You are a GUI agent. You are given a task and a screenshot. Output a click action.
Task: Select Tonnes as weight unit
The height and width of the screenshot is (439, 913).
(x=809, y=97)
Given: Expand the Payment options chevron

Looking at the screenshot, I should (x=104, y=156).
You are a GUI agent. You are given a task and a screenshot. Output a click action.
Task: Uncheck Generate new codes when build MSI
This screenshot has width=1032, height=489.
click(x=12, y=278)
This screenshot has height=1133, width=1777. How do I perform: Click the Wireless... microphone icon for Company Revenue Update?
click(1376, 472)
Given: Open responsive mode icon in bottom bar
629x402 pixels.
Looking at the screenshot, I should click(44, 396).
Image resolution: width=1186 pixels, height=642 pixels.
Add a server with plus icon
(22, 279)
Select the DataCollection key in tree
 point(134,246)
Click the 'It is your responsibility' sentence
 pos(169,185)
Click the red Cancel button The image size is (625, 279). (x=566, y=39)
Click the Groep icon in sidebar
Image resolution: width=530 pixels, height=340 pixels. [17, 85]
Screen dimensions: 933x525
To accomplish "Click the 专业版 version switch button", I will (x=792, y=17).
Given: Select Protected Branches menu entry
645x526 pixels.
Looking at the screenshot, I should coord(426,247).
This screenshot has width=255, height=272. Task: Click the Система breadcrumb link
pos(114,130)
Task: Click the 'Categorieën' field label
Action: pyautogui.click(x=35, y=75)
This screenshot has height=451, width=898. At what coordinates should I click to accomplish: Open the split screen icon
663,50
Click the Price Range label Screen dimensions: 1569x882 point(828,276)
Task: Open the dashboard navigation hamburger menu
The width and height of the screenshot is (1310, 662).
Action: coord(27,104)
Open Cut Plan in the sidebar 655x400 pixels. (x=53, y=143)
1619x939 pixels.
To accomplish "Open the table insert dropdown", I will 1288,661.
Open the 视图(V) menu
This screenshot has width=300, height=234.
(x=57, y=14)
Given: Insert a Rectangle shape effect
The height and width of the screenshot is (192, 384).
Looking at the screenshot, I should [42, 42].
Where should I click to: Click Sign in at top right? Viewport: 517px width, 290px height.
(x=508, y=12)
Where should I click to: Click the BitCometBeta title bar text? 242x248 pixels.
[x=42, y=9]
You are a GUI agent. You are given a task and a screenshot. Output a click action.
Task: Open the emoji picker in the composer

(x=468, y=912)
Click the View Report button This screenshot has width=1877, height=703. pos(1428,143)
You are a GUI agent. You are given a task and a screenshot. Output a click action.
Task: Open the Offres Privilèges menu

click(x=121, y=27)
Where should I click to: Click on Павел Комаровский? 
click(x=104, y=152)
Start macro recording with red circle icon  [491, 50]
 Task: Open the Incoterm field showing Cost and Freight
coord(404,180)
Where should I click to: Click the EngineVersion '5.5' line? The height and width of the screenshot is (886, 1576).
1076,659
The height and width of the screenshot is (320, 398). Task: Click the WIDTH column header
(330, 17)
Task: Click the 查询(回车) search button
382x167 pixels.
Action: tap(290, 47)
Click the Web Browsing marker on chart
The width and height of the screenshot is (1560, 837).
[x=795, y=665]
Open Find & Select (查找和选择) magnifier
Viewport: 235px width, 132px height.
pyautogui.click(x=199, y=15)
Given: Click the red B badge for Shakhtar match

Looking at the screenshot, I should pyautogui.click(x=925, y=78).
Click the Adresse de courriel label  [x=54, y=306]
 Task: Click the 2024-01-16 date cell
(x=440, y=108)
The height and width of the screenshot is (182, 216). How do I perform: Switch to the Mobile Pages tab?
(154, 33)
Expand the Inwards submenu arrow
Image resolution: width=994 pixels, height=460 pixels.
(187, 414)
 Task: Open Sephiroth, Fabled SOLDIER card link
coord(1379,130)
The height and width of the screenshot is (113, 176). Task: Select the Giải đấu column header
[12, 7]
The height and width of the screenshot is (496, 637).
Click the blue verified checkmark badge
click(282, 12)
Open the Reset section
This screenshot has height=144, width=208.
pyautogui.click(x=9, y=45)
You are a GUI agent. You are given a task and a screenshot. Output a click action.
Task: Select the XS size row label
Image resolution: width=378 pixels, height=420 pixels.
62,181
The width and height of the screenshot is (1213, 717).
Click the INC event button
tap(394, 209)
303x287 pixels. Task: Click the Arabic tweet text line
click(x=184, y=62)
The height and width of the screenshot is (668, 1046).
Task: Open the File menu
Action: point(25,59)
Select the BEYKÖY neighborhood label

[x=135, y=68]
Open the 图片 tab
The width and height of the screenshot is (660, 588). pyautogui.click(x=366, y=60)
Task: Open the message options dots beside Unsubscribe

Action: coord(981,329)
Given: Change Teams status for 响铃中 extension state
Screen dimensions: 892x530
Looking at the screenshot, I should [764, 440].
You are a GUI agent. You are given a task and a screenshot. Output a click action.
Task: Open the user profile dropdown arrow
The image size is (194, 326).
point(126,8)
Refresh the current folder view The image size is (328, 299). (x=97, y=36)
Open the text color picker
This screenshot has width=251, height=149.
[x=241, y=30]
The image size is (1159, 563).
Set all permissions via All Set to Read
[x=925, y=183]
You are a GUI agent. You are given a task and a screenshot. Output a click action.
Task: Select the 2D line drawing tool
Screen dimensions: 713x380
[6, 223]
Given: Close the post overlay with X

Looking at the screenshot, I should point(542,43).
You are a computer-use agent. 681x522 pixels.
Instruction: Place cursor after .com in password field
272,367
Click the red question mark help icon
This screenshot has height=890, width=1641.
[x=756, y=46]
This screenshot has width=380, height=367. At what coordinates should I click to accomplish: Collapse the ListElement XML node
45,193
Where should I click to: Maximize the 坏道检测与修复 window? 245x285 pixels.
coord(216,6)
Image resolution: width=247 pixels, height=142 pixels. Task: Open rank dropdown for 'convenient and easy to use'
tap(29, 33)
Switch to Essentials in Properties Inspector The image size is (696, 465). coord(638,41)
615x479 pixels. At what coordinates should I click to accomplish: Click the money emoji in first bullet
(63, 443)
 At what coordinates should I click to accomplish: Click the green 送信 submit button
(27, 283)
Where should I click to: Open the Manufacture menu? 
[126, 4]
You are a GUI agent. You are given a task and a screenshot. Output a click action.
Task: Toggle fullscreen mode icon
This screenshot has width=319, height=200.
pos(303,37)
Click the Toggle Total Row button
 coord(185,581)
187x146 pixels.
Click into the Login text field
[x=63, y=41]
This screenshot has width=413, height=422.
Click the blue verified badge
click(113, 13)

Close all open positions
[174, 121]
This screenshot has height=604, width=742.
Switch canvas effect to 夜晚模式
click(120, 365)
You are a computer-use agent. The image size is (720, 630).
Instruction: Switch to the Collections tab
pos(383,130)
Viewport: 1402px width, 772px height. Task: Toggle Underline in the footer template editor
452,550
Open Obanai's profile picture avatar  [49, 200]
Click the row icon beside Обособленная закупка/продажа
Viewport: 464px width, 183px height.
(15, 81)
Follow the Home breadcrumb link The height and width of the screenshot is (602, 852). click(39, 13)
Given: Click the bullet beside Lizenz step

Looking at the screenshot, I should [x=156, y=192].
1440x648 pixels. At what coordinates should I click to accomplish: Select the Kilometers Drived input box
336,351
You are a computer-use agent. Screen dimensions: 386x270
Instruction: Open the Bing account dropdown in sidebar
━━━
[Exercise objective]
Start with the line that contains "Given: Click the bullet beside Lizenz step", end with the last line of the entries, and please retype every line in that span exactly, with no others.

[Exercise answer]
Given: Click the bullet beside Lizenz step

Looking at the screenshot, I should [x=156, y=192].
1440x648 pixels. At what coordinates should I click to accomplish: Select the Kilometers Drived input box
336,351
You are a computer-use agent. Screen dimensions: 386x270
Instruction: Open the Bing account dropdown in sidebar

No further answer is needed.